Et aura-ill ops bos estendartz
E que fiera mielhs que Rotlans
E que sapcha mais que Rainartz
Et aía mais que Corbarans
E tema meins mort
Que-l coms de Monfort,
Si vol qu'ab barrei
Lo mons li soplei

2

Et il lui faudra enrôler sous un bon étendard
frapper mieux que Roland
savoir plus que Renart
posséder plus que Corbaran
et moins craindre la mort
que le comte de Montfort,
s'il veut, par le saccage,
assujettir le monde

III

E sabetz qual sera sa partz
De las guerras e dels mazans ?
Lo cels e-l paors e-l regartz
Qu'el aura faitz e-l dols e-l dans
Seran sieu per sort;
D'aitan lo conort
Quab aital charrei
Vendra del tornei.

3

Et savez-vous ce qu'il recueillera
de toutes ces guerres et tumultes ?
La crainte, la peur et le péril qu'il aura causés
ainsi que la douleur et le dommage
à son tour, il les subira, par arrêt du destin;
C'est bien ainsi, je l'en assure,
avec un tel fourbi,
qu' il reviendra du combat.

IV

Hom, petit val tos sens ni t'artz
Si pertz t'arma per tos efans,
Per l'autrui carbonada t'artz
E l'autrui repaus t'es afans:
Pois vas a tal port
On cre qu'usquecx port
L'engan e-l trafei
E-ls tortz faitz que fei.

4

Homme, à quoi te servent ta raison et ton expérience
si tu perds ton âme pour tes enfants,
si tu te brûles en t'occupant de la grillade d'autrui
et si le repos de ton prochain devient ton tourment :
puisque tu vas à tel passage
où je crois que chacun emporte
la tromperie, les manigances
et tous les actes injustes qu'il a commis.

V

Anc Carles Martels ni Girartz
Ni Marsilis ni Agolans
Ni-l reis Gormons ni Izembartz
Non aussizeron d'omes tans
Que n'aion estort
Lo valen d'un ort,
Ni non lur en vei
Aver ni arnei.

5

Jamais Charles Martel ni Girart
ni Marsile ni Agolant
ni le roi Gormon ni Yzembart
ne tuèrent tant d'hommes
qu'ils en aient recueilli en fin de compte
plus que la valeur d'un petit jardin,
et je ne leur en vois aujourd'hui
ni richesse ni parure.

VI

Non cre qu'a la mort
Negus plus en port
Aver ni arnei
Mas los faitz que fei.

6

Je crois qu'à l'heure de la mort
nul n'emporte
richesses ni parure,
mais seulement les actions qu'il a accomplies.
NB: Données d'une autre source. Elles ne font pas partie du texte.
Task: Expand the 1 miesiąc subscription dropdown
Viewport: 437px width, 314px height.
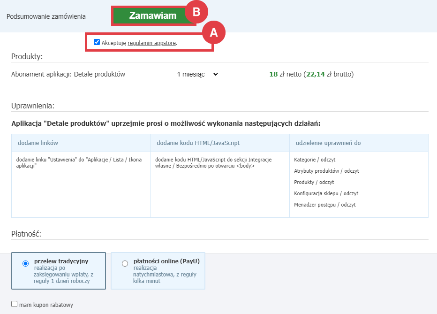Action: [x=197, y=74]

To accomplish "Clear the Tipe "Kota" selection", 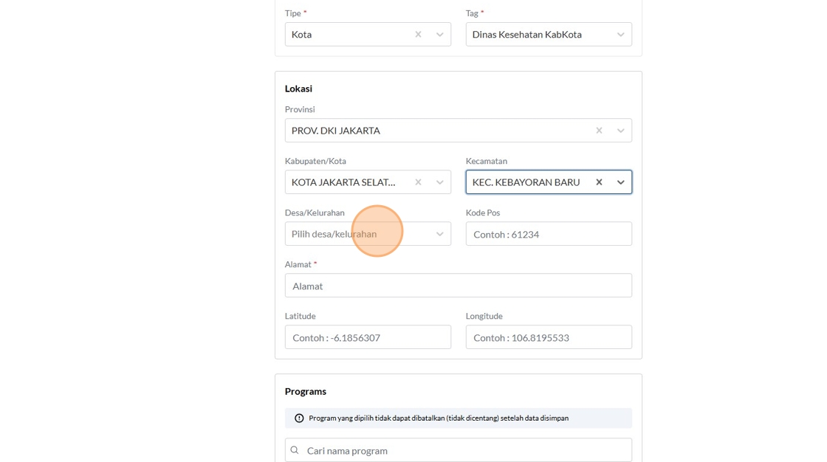I will 418,35.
NOTES: Le début du sirventès fait référence aux horreurs de la Croisade albigeoise ainsi qu'à une situation politique compliquée : "Les Apuliens désignent ici les sujets de Frédéric de Hohenstaufen, roi de Sicile, soutenu par Innocent III et par Philippe-Auguste comme candidat au trône des Romains contre Othon IV, empereur d'Allemagne, allié de Jean-sans-Terre. (...) P.C. , comme la plupart des "Toulousains" se range naturellement du côté des Anglais et de l'empereur Othon contre la coalition France-papauté-Hohenstaufen." (explication de René Lavaud)
Mais P.C. abandonne vite cette situation particulière pour s'élever à des considérations plus générales et, pour nous, plus intéressantes...
les Apuliens = (en Italie du sud - Apulie, aujourd'hui : Pouille(s) -) * les Lombards (en Italie du Nord) * Longobards (en Italie du Sud)
La "tornada" finale est très réussie .
Texte faisant partie des "Tròces causits" (voir Bibliographie)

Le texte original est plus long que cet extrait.